* Records pointing to text and elements *
-=-=-=-=-

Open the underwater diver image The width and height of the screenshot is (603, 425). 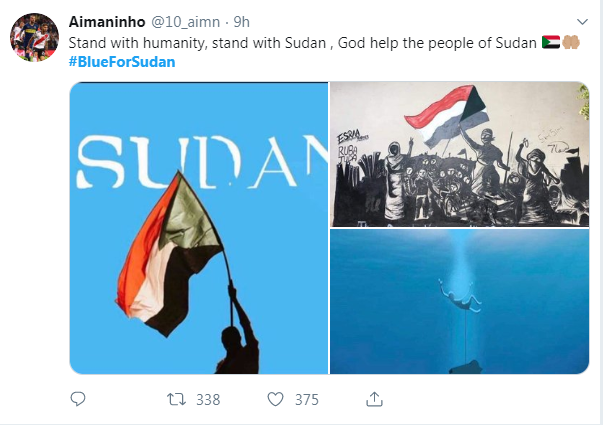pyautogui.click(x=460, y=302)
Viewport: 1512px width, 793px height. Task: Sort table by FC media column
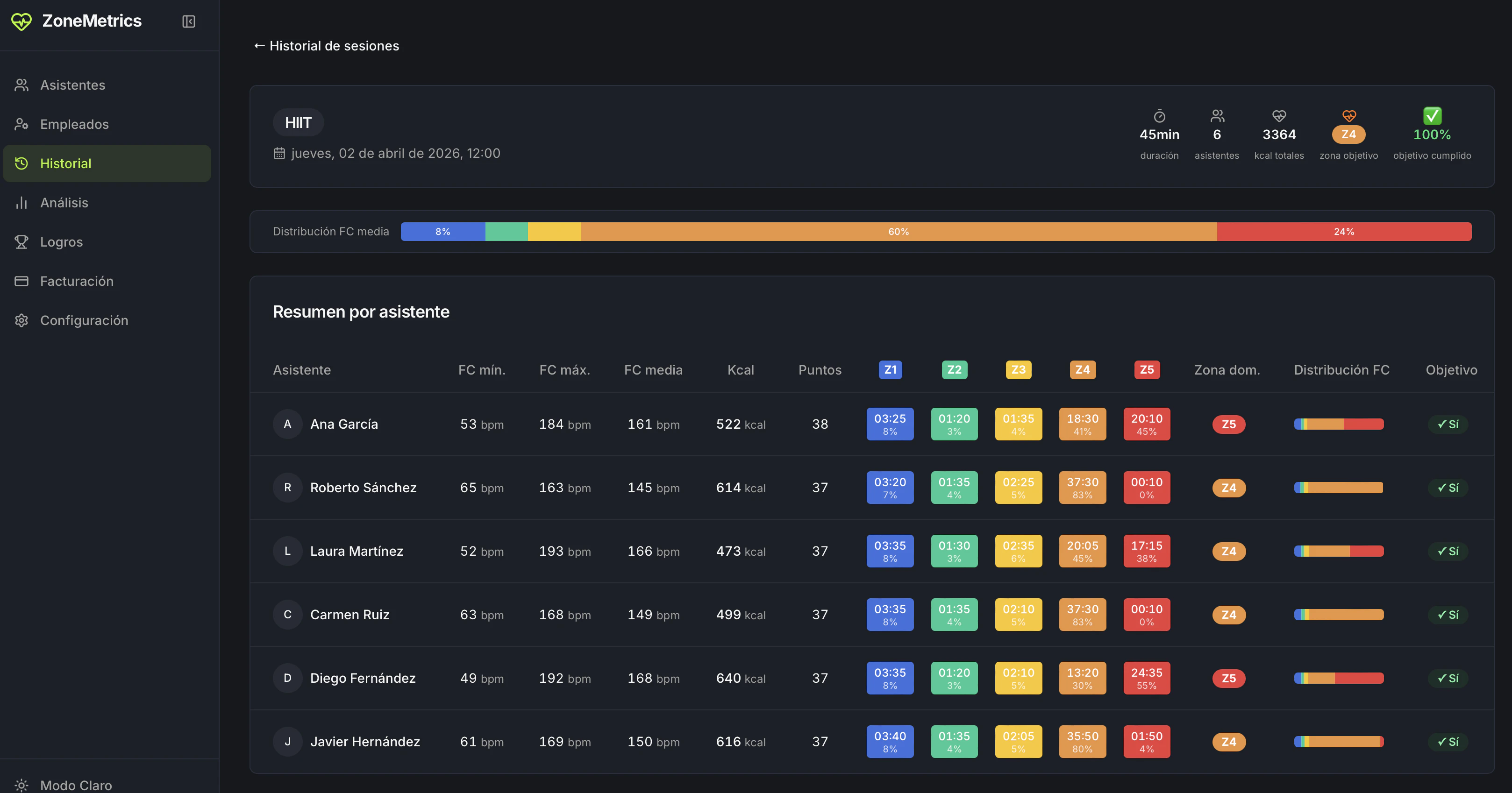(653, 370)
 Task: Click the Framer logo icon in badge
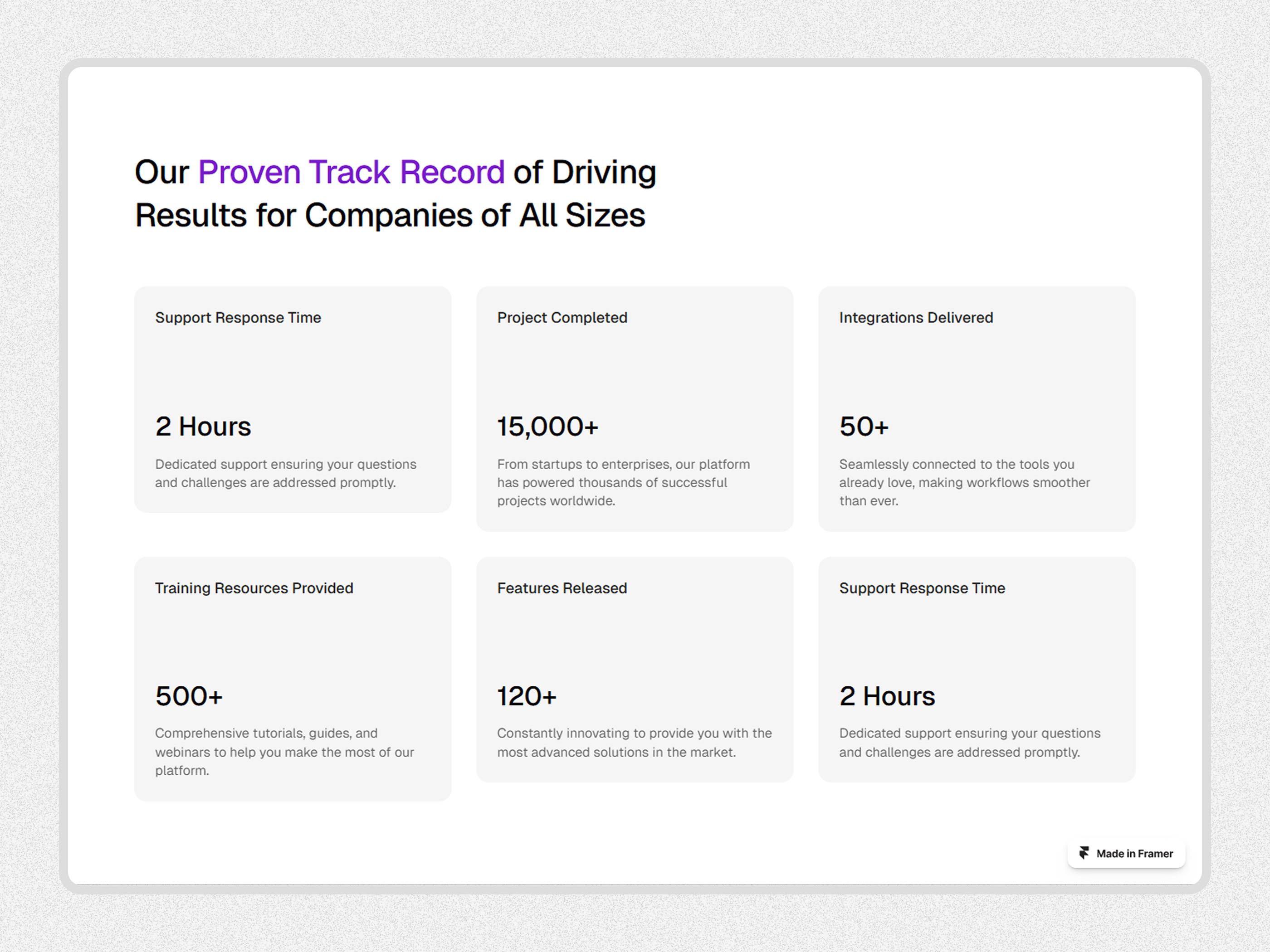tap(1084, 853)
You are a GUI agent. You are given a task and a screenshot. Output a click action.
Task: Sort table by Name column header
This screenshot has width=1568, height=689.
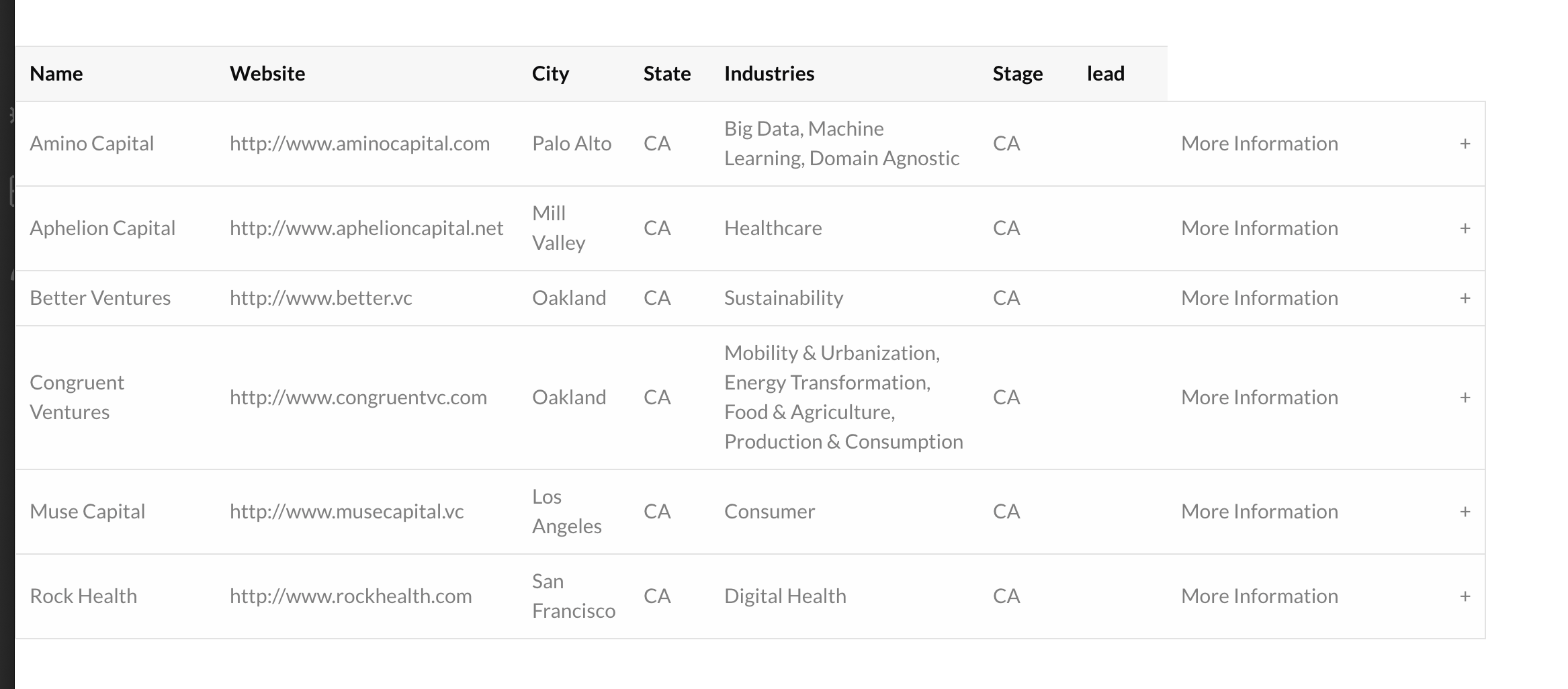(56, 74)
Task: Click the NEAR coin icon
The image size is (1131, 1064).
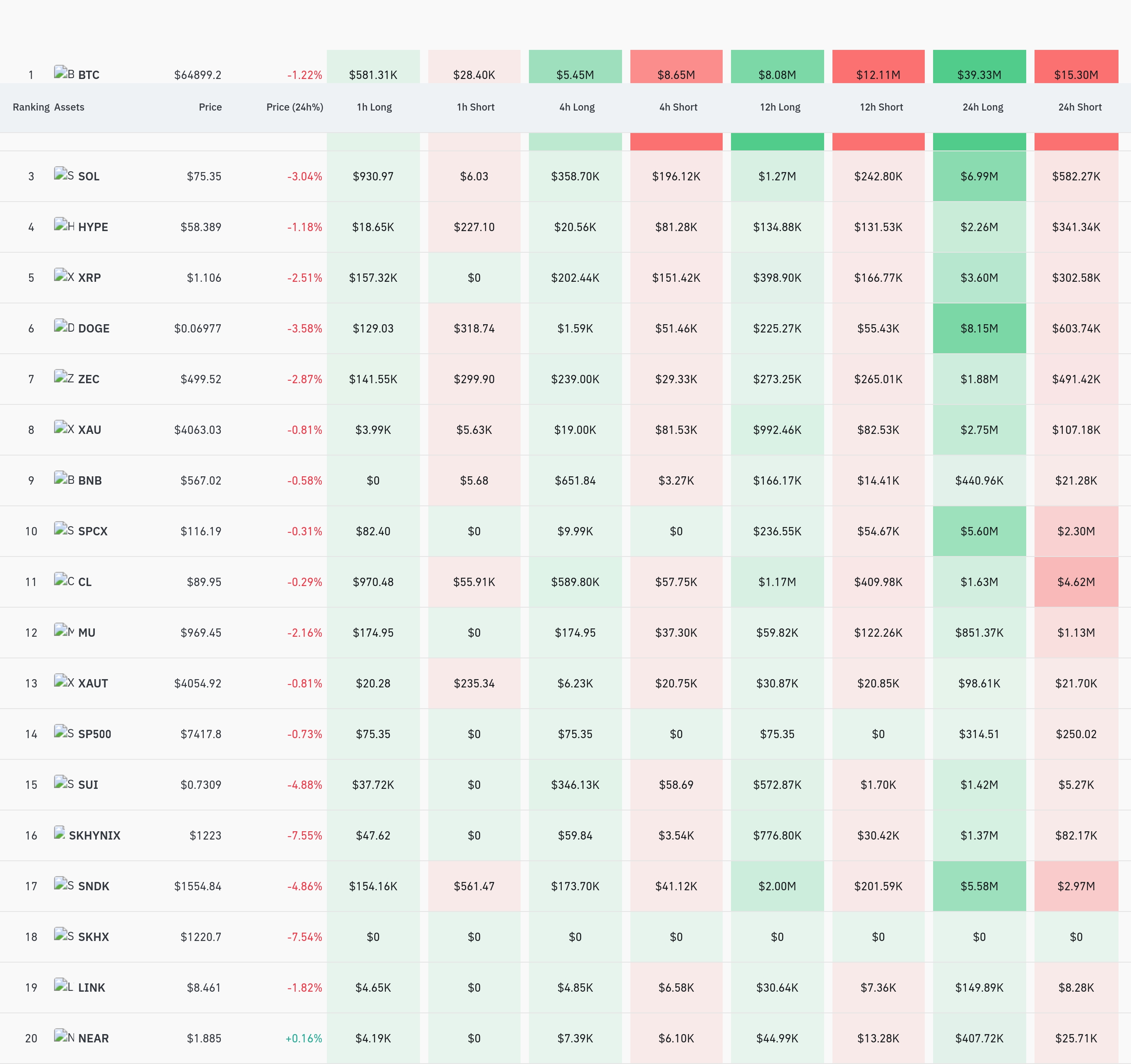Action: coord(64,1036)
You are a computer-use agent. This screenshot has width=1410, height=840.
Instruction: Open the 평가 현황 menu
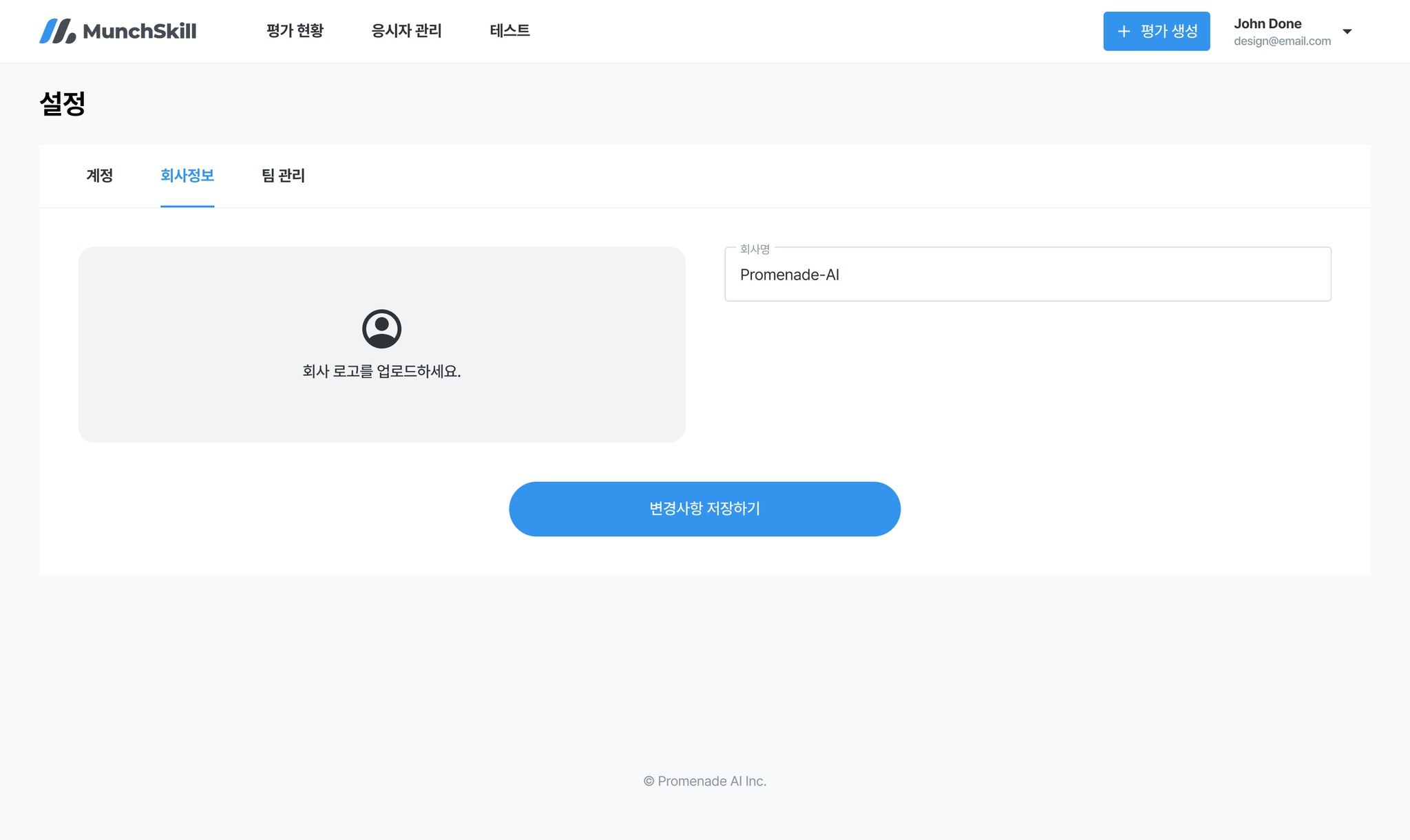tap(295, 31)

-=-=-=-=-

Write out the lines exactly, starting with the line that contains "Task: Click the Framer logo icon in badge" and going on through the end of the records. Leave the pictures out of your answer.

 Task: Click the Framer logo icon in badge
tap(1084, 853)
You are a GUI agent. You are given a task and a screenshot. Output a click action.
Task: Sort table by Name column header
This screenshot has width=1568, height=689.
(56, 74)
Task: Click the NEAR coin icon
The image size is (1131, 1064).
Action: coord(64,1036)
You are a computer-use agent. This screenshot has width=1410, height=840.
Instruction: Open the 평가 현황 menu
tap(295, 31)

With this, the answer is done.